En dehors des politiques, des organisations spécialisées dans la défense des droits à la vie privée ont aussi manifesté leur opposition à cette idée d’application de traçage. Elles estiment que les lois en vigueur au Québec ne sont pas en mesure d’encadrer efficacement ce genre d’outils. La Commission des droits de la personne et des droits de la jeunesse (CDPDJ) de son côté à faire moi clairement que l’application menace ouvertement la vie privée de ses utilisateurs ainsi qu’au droit à l’égalité garantis par la Charte des droits et libertés de la personne du Québec. Pour la Commission d’accès à l’information du Québec (CAI), le gouvernement doit entreprendre à modifier certaines lois, voir en adopté de nouvelles si jamais il ne tenait à véritablement déployer une telle application.

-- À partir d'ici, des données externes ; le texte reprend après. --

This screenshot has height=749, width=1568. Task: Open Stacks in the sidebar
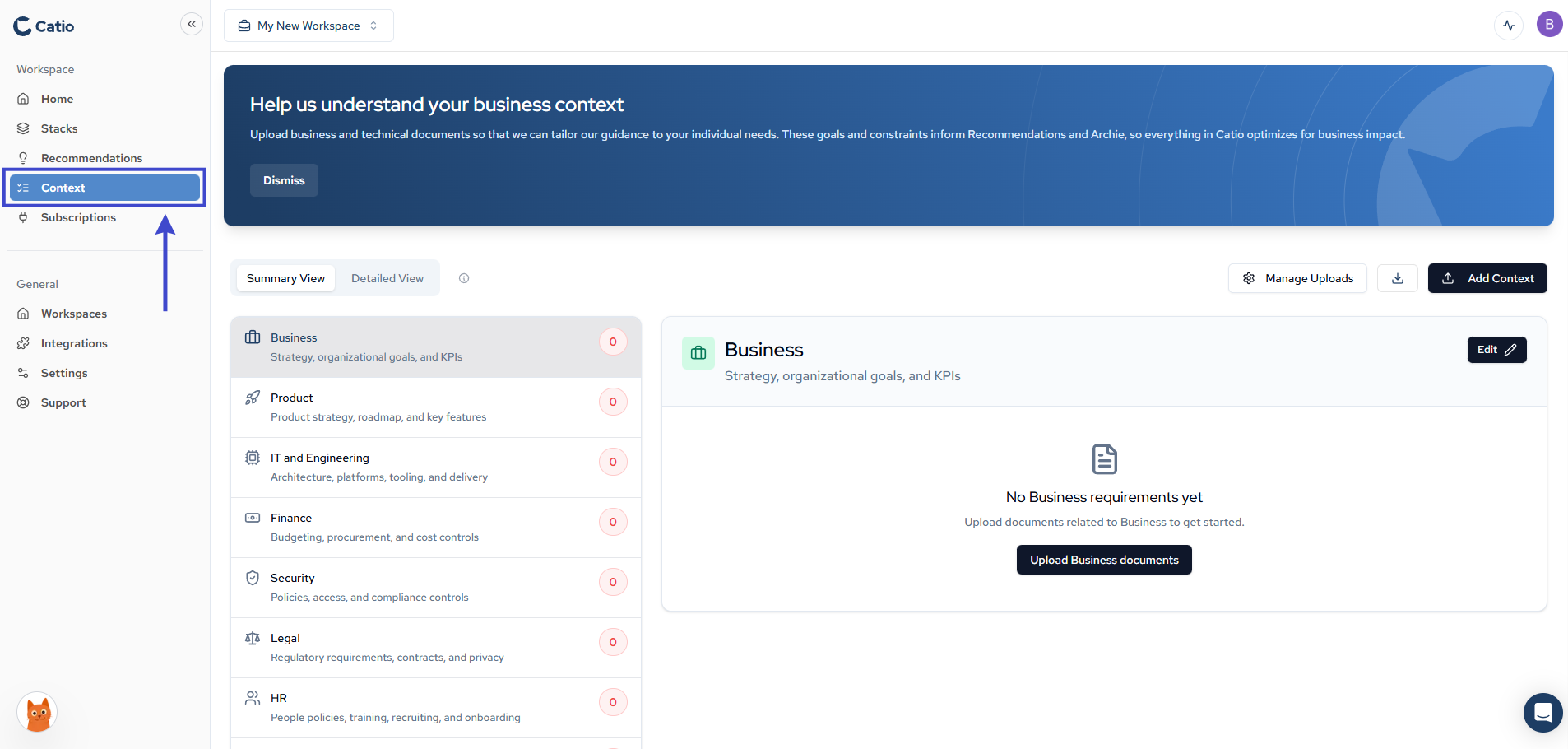59,128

Quant à certains élus tels que Joëlle Boutin et Mathieu Lévesque, il estime que les témoignages n’étaient pas assez précis pour tirer des conclusions hâtives. « Les différents experts ne s’entendaient pas, a affirmé le député de Chapleau. Il n’y avait pas de consensus sur les types d’application. Il y avait évidemment un grand débat entre le “solutionnisme” technologique et le catastrophisme, puis il y avait un certain équilibre à trouver dans ça. ».

Pourtant, Yoshua Bengio, le fondateur de l’Institut québécois d’intelligence artificielle (Mila) signifiait que les applications de traçage mobile, peuvent aider à sauver des vies. Elles pouvaient être utile pour limiter la propagation du coronavirus virus. « Le rôle qu’on a décidé de s’accorder, c’est de formuler des recommandations pour avoir le meilleur encadrement possible, autant au niveau de la sécurité qu’au niveau légal puis au niveau, justement, de la gouvernance », a indiqué l’élue Boutin à l’issue de la consultation.

Du côté du gouvernement, le choix de la technologie à utiliser, en l’occurrence le Bluetooth en lieu et place du GPS a été déjà adopté. Il affirme pouvoir garantir la sécurité des données. Et cependant malgré le fait que le ministre délégué à la Transformation numérique gouvernementale, Éric Caire, reconnaît lui même que « ce type d’application à l’étranger n’avait pas été « une success story ».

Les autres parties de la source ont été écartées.